Five weeks ago, Bebenroth made the decision to permanently shutter Spice Kitchen, his widely acclaimed farm-to-table bistro in Detroit Shoreway and the face of a thriving culinary venture that includes Spice Catering. As one of the first local operators to publicly pull the plug, the chef admits to having no idea what the future holds for the restaurant world at large, but he was certain that reactionary measures like operating as a take-out and delivery-only restaurant – or pivoting to become a local-foods market or CSA pick-up point – were not going to be the solution for him and his team.

“If we weren’t making money as a full-service, high-end dining restaurant with wine, how are we going to make money selling lettuce,” the chef asks rhetorically. “And you’re never going to convince me that to-go will work.”

Instead, Bebenroth made the “thoughtful” decision to close the restaurant, lay off every staffer save for his core team, study the business environment and keep all options open. What the chef did not want to do was act too quickly and later regret those decisions down the road.

“We were trying to navigate in the middle of a dust storm,” he explains. “And if we pick a direction right now, we could end up somewhere we do not want to be because we can’t see clearly.”

Bebenroth and his team are not dealing solely with the closure of Spice, but also devastating hits to Spice Catering, the high-end outdoor events company. Over the span of just four days, the chef reports, nearly $350,000 worth of bookings were erased from the books. Despite being firmly in the midst of the “busy season” for events, Spice does not have a major booking until June 21.

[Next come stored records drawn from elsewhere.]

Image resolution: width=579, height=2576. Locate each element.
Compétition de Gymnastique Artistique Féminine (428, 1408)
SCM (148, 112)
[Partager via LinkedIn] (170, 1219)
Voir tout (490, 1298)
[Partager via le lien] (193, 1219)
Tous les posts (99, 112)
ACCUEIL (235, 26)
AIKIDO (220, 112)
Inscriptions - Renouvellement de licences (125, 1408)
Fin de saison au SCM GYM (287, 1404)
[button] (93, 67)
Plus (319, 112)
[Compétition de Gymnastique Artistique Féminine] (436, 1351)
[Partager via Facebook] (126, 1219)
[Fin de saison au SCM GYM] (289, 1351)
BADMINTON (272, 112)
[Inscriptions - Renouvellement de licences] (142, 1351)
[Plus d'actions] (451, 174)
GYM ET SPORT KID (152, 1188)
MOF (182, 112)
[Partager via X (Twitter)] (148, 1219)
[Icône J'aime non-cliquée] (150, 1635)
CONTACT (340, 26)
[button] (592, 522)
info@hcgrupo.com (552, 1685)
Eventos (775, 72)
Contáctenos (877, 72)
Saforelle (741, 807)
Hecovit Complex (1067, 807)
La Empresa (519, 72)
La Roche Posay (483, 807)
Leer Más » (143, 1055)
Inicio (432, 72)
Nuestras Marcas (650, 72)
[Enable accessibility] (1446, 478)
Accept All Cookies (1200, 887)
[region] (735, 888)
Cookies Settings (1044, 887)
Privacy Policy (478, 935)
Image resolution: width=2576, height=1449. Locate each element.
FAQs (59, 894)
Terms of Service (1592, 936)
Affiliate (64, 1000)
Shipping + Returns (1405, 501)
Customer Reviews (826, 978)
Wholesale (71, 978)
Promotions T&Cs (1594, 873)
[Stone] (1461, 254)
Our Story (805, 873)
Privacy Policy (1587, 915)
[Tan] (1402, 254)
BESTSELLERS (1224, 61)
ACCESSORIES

“I don’t want to say that upscale outdoor culinary experiences are a thing of the past – they’re not,” says Bebenroth. “But they are not a thing of the present or the near future.”

As states and the country gear up for the big reopening, Bebenroth is less than bullish on the bounce-back. Restaurants operate on the thinnest of margins, as we all know, and that is at the very best of times. Toss in half-empty dining rooms, temperature checks and mask-wearing servers and, well, the numbers begin to look bleak.

“Keeping tables apart, socially distant service… that’s not a reality,” he says. “If you can’t make money turning every table twice and a half, how are you going to do it at half that. And now you strap on an amortization schedule for whatever loans you qualified for.”

The Coronavirus is decimating an industry that employs 11 million people nationwide, with a reported one-third of restaurants estimated to never reopen. But as is the case with most upheavals and transformations, some good likely will be waiting for us on the other end.

“What we have seen through this collapse of everything is a return to quality of life, to family, to cooking at home – a reduction of pace and expectations,” Bebenroth observes. “Upscale food and the finer points of service and all that stuff is optional. None of that is essential anymore.”

One month, two months, six months… Bebenroth is like the rest of us in guessing at when normalcy might return. All he knows right now is that Spice, the restaurant, is dead.

“I don’t know what we are going to do with 5800 Detroit, but we don’t even call the building Spice anymore,” he says. “That is both liberating and kind of hollowing. What we used to do is dead and we have to accept that first before we can decide what we’re going to do next.”